● **Okuma Metni**
------------------------------------
BAŞKAN - Ben teşekkür
ederim Sayın Bakan.
Sayın Ekmekcioğlu,
buyurun.
HÜSEYİN EKMEKCİOĞLU
(Antalya) - Sayın milletvekilleri, bir noktaya dikkatinizi çekmek istiyorum.
Her ölçekte ve her nitelikte yapının, aynı nitelik ve aynı nicelikte
kuruluşlarca denetlenmesi doğru bir yaklaşım değildir; yani, yapının cinsine
göre denetim kuruluşu geliştirilmeli, her kuruluş uzmanlaştığı alanda denetim
yapmalıdır. Yeni düzenlemelerle, bu farklılığı dikkate alan, gerçekçi bir
sistem kurulmalıdır.
Yapı denetiminin
maliyetleri de çok önemli bir husustur. Örneğin, bir devlet memuru düşünün,
ailesinden kalan 400-500 metrekarelik küçük bir arsaya başını sokabilecek bir
ev yapmak istiyor. Zaten inşaatın maliyetini zor karşılayabilecek olan bu
kişinin, milyarlarca lirayı denetim maliyeti olarak vermesi, müteahhit karnesi
olan birine bir o kadar da para vermesi mantıklı mıdır, adil midir; sizlerin
takdirlerine bırakıyorum. Yirmibeş otuz yıl çalışıp, 15 milyar, 20 milyar emekli
ikramiyesi alacak bir memurun bu işin altından kalkabilmesi mümkün müdür?!
------------------------------------
● **Sağlanan Veriler**
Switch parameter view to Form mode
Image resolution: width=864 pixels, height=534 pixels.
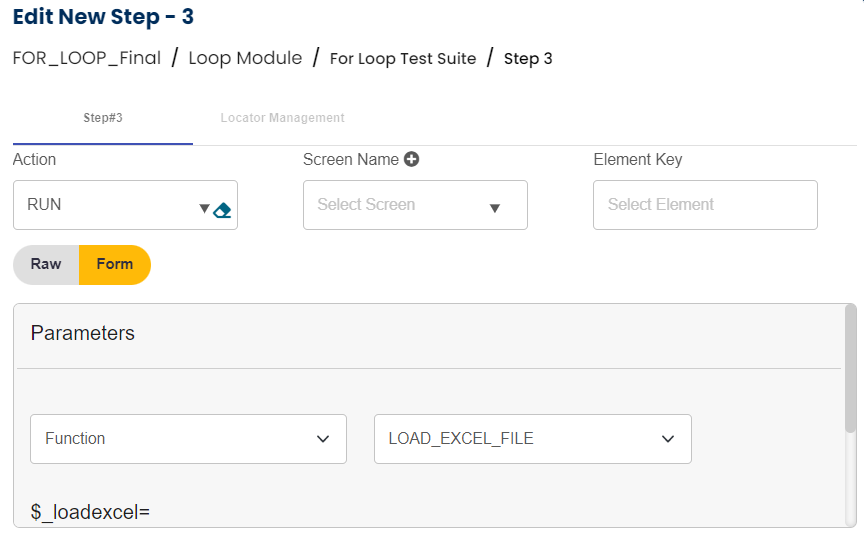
------------------------------------
● **Görev Koşulları**
Şu ifadelerin okuma metniyle örtüşüp örtüşmediğini her biri için evet ya da hayır diyerek belirtin ve kararı belirleyen sözleri metinden aynen alıntılayın: 1. Konuşmacı, her yapının aynı tür kuruluşlarca denetlenmesini savunuyor. 2. Örnekteki memur, ailesinden kalan 400-500 metrekarelik bir arsaya ev yapmak istiyor. 3. Konuşmacıya göre her kuruluş, uzmanlaştığı alanda denetim yapmalıdır. Yanıtlarken yalnızca okuma metnindeki bilgilere dayanın.

● **Çıktı**
1. Hayır: "Her ölçekte ve her nitelikte yapının, aynı nitelik ve aynı nicelikte kuruluşlarca denetlenmesi doğru bir yaklaşım değildir"
2. Evet: "ailesinden kalan 400-500 metrekarelik küçük bir arsaya başını sokabilecek bir ev yapmak istiyor"
3. Evet: "her kuruluş uzmanlaştığı alanda denetim yapmalıdır"